## TASK DETAILS
Your answer should be an exact copy of every record.

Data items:
....

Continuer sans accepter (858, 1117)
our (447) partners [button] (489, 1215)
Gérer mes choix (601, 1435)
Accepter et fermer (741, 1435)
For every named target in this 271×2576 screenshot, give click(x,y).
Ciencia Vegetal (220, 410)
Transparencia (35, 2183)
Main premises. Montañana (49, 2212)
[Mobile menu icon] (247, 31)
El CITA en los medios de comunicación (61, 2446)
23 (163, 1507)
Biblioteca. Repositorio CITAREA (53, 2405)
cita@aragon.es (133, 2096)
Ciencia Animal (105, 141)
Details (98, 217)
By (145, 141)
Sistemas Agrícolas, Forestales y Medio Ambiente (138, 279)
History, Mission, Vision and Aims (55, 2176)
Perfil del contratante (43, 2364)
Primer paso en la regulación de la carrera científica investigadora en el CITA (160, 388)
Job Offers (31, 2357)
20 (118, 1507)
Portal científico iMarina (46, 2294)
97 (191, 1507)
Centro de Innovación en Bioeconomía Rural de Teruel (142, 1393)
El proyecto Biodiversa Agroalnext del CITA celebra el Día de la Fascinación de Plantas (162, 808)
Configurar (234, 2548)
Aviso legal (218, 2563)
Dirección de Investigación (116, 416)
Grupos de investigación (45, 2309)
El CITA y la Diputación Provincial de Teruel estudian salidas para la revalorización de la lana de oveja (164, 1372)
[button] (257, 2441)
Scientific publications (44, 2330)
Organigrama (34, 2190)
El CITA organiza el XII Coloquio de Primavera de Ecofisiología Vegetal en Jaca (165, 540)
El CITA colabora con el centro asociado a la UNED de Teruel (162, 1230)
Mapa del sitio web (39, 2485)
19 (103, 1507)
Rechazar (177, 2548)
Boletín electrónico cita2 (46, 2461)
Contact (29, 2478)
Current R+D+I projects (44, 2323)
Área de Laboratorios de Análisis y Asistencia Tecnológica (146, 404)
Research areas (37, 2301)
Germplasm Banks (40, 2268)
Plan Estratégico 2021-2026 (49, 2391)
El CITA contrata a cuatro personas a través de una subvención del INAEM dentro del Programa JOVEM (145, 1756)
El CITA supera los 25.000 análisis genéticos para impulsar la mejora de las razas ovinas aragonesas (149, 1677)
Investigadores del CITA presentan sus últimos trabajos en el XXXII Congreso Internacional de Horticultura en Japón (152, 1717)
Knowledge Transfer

....

## RESULT
Continuer sans accepter (858, 1117)
our (447) partners [button] (489, 1215)
Gérer mes choix (601, 1435)
Accepter et fermer (741, 1435)
For every named target in this 271×2576 screenshot, give click(x,y).
Ciencia Vegetal (220, 410)
Transparencia (35, 2183)
Main premises. Montañana (49, 2212)
[Mobile menu icon] (247, 31)
El CITA en los medios de comunicación (61, 2446)
23 (163, 1507)
Biblioteca. Repositorio CITAREA (53, 2405)
cita@aragon.es (133, 2096)
Ciencia Animal (105, 141)
Details (98, 217)
By (145, 141)
Sistemas Agrícolas, Forestales y Medio Ambiente (138, 279)
History, Mission, Vision and Aims (55, 2176)
Perfil del contratante (43, 2364)
Primer paso en la regulación de la carrera científica investigadora en el CITA (160, 388)
Job Offers (31, 2357)
20 (118, 1507)
Portal científico iMarina (46, 2294)
97 (191, 1507)
Centro de Innovación en Bioeconomía Rural de Teruel (142, 1393)
El proyecto Biodiversa Agroalnext del CITA celebra el Día de la Fascinación de Plantas (162, 808)
Configurar (234, 2548)
Aviso legal (218, 2563)
Dirección de Investigación (116, 416)
Grupos de investigación (45, 2309)
El CITA y la Diputación Provincial de Teruel estudian salidas para la revalorización de la lana de oveja (164, 1372)
[button] (257, 2441)
Scientific publications (44, 2330)
Organigrama (34, 2190)
El CITA organiza el XII Coloquio de Primavera de Ecofisiología Vegetal en Jaca (165, 540)
El CITA colabora con el centro asociado a la UNED de Teruel (162, 1230)
Mapa del sitio web (39, 2485)
19 (103, 1507)
Rechazar (177, 2548)
Boletín electrónico cita2 (46, 2461)
Contact (29, 2478)
Current R+D+I projects (44, 2323)
Área de Laboratorios de Análisis y Asistencia Tecnológica (146, 404)
Research areas (37, 2301)
Germplasm Banks (40, 2268)
Plan Estratégico 2021-2026 (49, 2391)
El CITA contrata a cuatro personas a través de una subvención del INAEM dentro del Programa JOVEM (145, 1756)
El CITA supera los 25.000 análisis genéticos para impulsar la mejora de las razas ovinas aragonesas (149, 1677)
Investigadores del CITA presentan sus últimos trabajos en el XXXII Congreso Internacional de Horticultura en Japón (152, 1717)
Knowledge Transfer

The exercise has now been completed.